*** SELECTION ***
3.21      By way of example, Professor Pearce pointed to the Review’s recommendation for funding for Centrelink so that sufficient time was allocated to properly carry out the initial Centrelink interview (Recommendation 1(2)). The Review considered this was a key recommendation as it had found that when insufficient time and effort were put into the first interview, particularly for especially vulnerable claimants, the system failed. For example, a jobseeker may be referred to an inappropriate assistance agency or have to comply with requirements which they are unlikely to meet. The Department’s response stated that this was the current procedure for new claim interviews and ‘where necessary vulnerable claimants are referred to specialist officers’. However, Professor Pearce questioned the Department’s response and stated that:

All I say is that when looking at those responses, one needs to be very clear that they tend to put a gloss on or generalise the position without really getting to the nitty-gritty of what we have recommended. There have been some occasions when we think that the way in which the response represents the intention of the recommendation is not entirely accurate.[18]

3.22      Professor Disney provided comments on the changes which had occurred to the system since the Review had reported. In doing so, Professor Disney stated that ‘as far as we can tell’, there had not been significant changes in most areas. A difficulty which had arisen during the Review, and which continued, was the lack of accurate information:

...it is very hard to find out with accuracy what is really happening and to find out whether changes that are promised have actually been introduced, whether if introduced they have been kept because quite often they are pilots which are then discontinued, and if introduced to find out the detail.[19]

3.23      Of those changes made to the system, the Minister’s announcement that jobseekers who miss an appointment will have payments suspended was seen as having some benefits but ‘it does not address what we were on about’. Professor Disney commented that it was unclear to what extent and in what circumstances back payments would be paid. The Review favoured partial suspension as the suspension of all payment was viewed as being too severe.

3.24      The extension of the breach waiver provisions to include undertaking a rehabilitation program through the Commonwealth Rehabilitation Service was seen as useful. Although this was regarded as a movement in the right direction, it did not go as far as suggested by the Review. The Review recommended a broader range of exemptions including a course of study as ‘this extension would not only provide additional scope for relief from hardship but also increase incentives for active job search’.[20]

3.25      Professor Disney noted that the introduction of the Third Breach Alert system was intended to identify customers at risk of being breached and to allow a more detailed examination of a person’s circumstances. Professor Disney suggested that if the increase in breaching identified by ACOSS was correct, doubts could be raised about the effectiveness of the Third Breach Alert system.
*** INFORMATION GIVEN ***
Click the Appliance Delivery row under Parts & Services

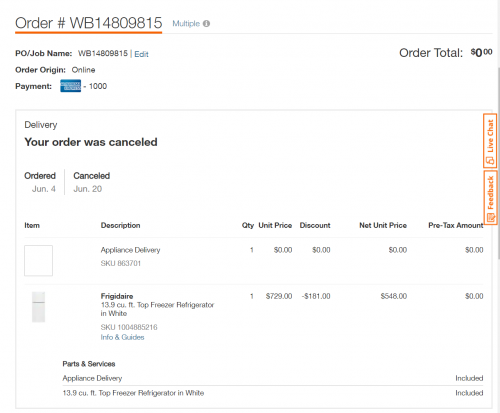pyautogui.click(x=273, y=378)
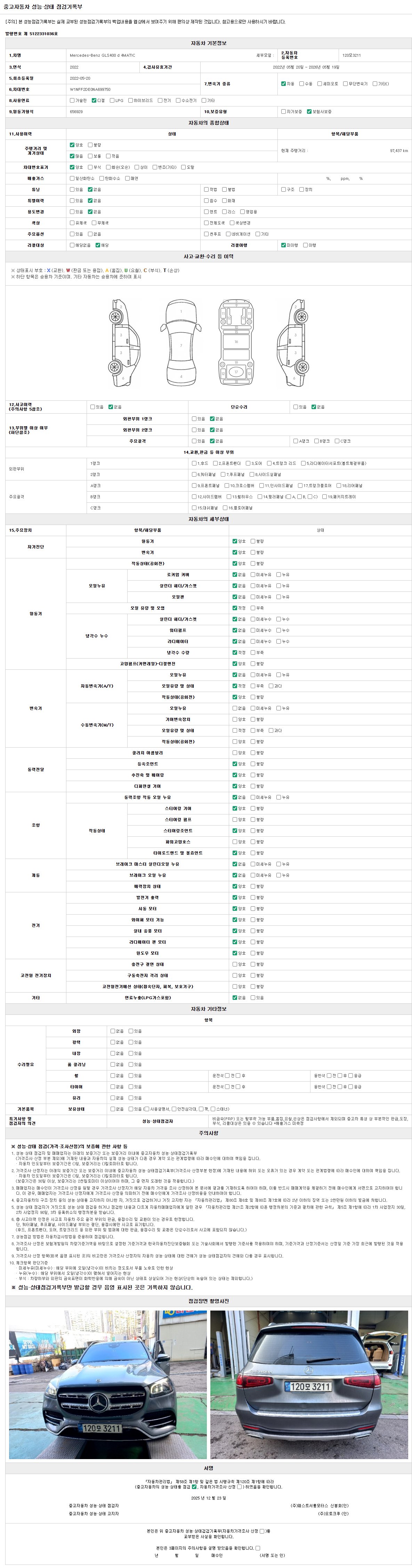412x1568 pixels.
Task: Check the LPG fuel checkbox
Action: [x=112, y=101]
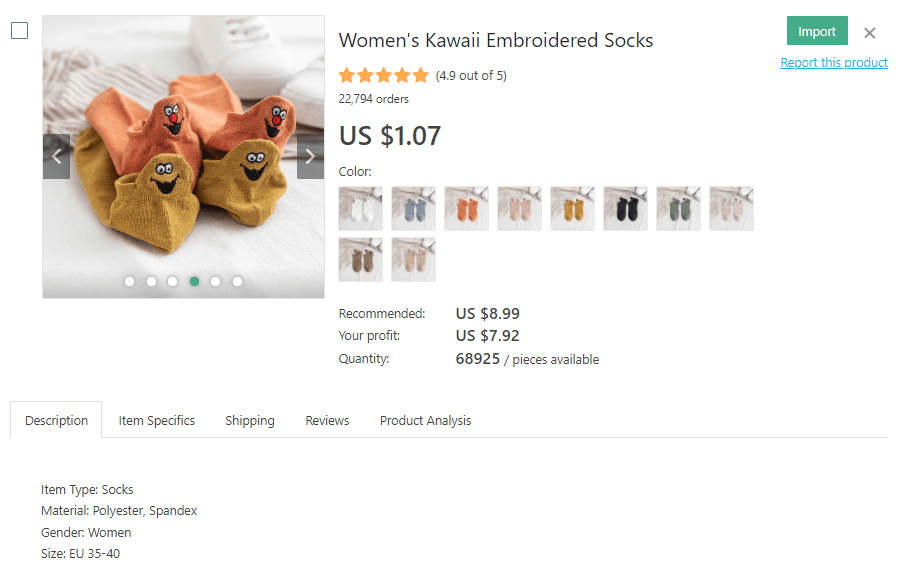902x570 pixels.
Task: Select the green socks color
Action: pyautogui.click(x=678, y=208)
***
THINGS TO DO:
[A] Answer these from the Centrelink review excerpt:
(i) Which recommendation number called for Centrelink funding so there is enough time for the initial interview?
(ii) What kind of payment suspension did the Review favor?
(iii) Through which service does the rehabilitation program named in the extended breach waiver provisions run?
[B] Please proceed with the Centrelink review excerpt, carrying it on past its final sentence.

ANSWERS BELOW:
[A]
(i) Recommendation 1(2)
(ii) Partial suspension
(iii) The Commonwealth Rehabilitation Service

[B]
3.26      The introduction of a supplementary assessment system was seen as beneficial and has some similarities to the Review’s recommendations for especially vulnerable jobseekers. Professor Disney suggested that the Review’s proposals could easily be implemented as an ‘add-on’ to the process already established.

3.27      Professor Pearce identified five areas which the Review regarded as being essential for implementation in order to achieve a balance between alerting people to their obligations but not being so onerous as to drive them away from becoming useful members of the workforce. They were ‘far from radical and they are far from expensive’ but ‘we have not been persuaded by the departmental response are being given the attention they deserve’.[21]

‘Especially vulnerable persons regime’

3.28      The Review paid particular attention to the impact of the system on those income support recipients whom it described as ‘especially vulnerable’. These recipients include those who are homeless or have transitory or uncertain accommodation, have literacy or language difficulties, have a physical or intellectual disability, who suffer from a substance dependency or who have other relevant problems. Many of the Review’s recommendations addressed the particular problems of the especially vulnerable in understanding and complying with the obligations imposed on them.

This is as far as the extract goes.